3I/ATLAS is making its closest swing by the Sun at roughly 130 million miles (well inside Mars’ orbit), passing about 170 million miles from Earth—no threat, and not visible from Earth because it’s lost in solar glare. While backyard observers will miss it, a handful of spacecraft are positioned to gather data as it flies back out of the solar system, according to a report in the New York Post.
What 3I/ATLAS is
3I/ATLAS is an interstellar object — the third known visitor from beyond our solar system — now sweeping past the Sun on a one-off, hyperbolic path. It isn’t bound to the Sun like a regular comet. Think of it as a fast flyby from deep space rather than a new solar-system resident.
How close it gets (and whether that’s risky)
At perihelion, 3I/ATLAS comes to roughly 130 million miles from the Sun, just inside Mars’ orbit. Its closest pass to Earth is about 170 million miles. Those distances are huge on human scales and pose no impact threat. Trajectory models show it will slingshot back into interstellar space after the encounter.
Can you see it from Earth?
Not during perihelion. The object is buried in solar glare from our vantage point. Ground telescopes and most Earth-orbiting instruments will miss the moment. It should re-emerge from the Sun’s vicinity later, but for now it’s effectively invisible to backyard observers and most big observatories alike.
Who will observe it anyway
Spacecraft positioned around the inner solar system can still take a look. Orbiters at Mars, NASA’s Psyche mission en route to the main belt, and the Lucy mission to Jupiter’s Trojan asteroids are among the likely watchers. ESA’s JUICE spacecraft may have the best geometry to study it, but because its high-gain antenna is currently protecting instruments from the Sun, data relay to Earth is expected to lag by months.
The ‘alien engine’ debate
Harvard astronomer Avi Loeb has argued that 3I/ATLAS shows unusual behaviour — reports of non-gravitational acceleration, a colour shift, and an anti-tail aligned sunward — and has speculated that it could be artificial. He has also questioned the availability of certain images rumoured from Mars-orbiting cameras. NASA’s public stance is straightforward: 3I/ATLAS presents no hazard, and there’s no confirmed evidence it is anything other than a natural interstellar object. As with earlier interstellar visitors, extraordinary claims will rise or fall on data that can be independently checked.

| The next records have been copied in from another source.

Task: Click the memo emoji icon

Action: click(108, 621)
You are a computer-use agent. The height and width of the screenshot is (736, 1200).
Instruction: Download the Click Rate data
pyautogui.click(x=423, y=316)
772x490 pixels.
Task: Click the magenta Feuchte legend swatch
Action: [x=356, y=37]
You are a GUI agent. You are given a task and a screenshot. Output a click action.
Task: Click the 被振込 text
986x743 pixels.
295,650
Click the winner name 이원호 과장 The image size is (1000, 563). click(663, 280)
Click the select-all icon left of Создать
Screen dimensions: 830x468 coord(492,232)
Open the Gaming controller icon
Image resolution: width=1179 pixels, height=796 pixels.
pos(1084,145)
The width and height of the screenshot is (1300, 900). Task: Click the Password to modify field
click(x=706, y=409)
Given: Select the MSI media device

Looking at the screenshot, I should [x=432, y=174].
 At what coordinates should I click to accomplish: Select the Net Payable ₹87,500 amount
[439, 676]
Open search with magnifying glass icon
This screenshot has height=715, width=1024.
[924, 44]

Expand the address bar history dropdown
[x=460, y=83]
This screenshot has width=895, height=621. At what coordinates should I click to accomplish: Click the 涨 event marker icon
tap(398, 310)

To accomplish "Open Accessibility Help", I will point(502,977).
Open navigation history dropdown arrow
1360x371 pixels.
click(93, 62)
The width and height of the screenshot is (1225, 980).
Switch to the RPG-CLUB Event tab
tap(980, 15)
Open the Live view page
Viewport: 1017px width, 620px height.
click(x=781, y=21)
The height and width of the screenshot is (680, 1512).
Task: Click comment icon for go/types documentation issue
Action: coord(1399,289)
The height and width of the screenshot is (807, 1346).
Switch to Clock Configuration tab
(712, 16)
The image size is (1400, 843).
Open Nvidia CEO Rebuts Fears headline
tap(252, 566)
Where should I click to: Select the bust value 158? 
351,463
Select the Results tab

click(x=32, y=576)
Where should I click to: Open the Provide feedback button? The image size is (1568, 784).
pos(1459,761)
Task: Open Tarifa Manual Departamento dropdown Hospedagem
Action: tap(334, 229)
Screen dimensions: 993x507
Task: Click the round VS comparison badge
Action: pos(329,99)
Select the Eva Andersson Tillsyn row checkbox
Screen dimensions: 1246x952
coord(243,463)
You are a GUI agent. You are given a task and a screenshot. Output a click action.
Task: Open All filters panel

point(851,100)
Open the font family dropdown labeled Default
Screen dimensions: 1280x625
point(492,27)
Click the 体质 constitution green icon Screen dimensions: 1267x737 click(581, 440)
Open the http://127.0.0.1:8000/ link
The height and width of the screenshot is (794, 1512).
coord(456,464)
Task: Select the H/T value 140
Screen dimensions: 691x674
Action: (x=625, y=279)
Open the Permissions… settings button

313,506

Why scientists are excited anyway
Natural or not, 3I/ATLAS is scientifically valuable. Interstellar objects carry chemistry and structure forged around other stars. Measuring its brightness changes, colour, dust behaviour, and any outgassing helps researchers compare it with objects like ‘Oumuamua and 2I/Borisov, refine how interstellar bodies form, and sharpen models that assess potential hazards from truly threatening visitors. Even a handful of well-timed spacecraft observations can tell us about its composition, rotation, and surface physics.
What happens next
As it rounds the Sun and heads out, 3I/ATLAS will fade and geometry will improve for some instruments. Expect trickles of data from deep-space missions first, then lab analyses and papers piecing together its behaviour near perihelion. If additional images or spectra surface from planetary orbiters, they’ll help settle questions about dust tails, colour changes, and any subtle accelerations.
Bottom line
3I/ATLAS is a rare, distant flyby — closer than Mars but still millions of miles from Earth. You won’t see it from your balcony, but a network of spacecraft should capture useful snapshots. The sensational theories will get headlines; the careful measurements will shape what we actually learn.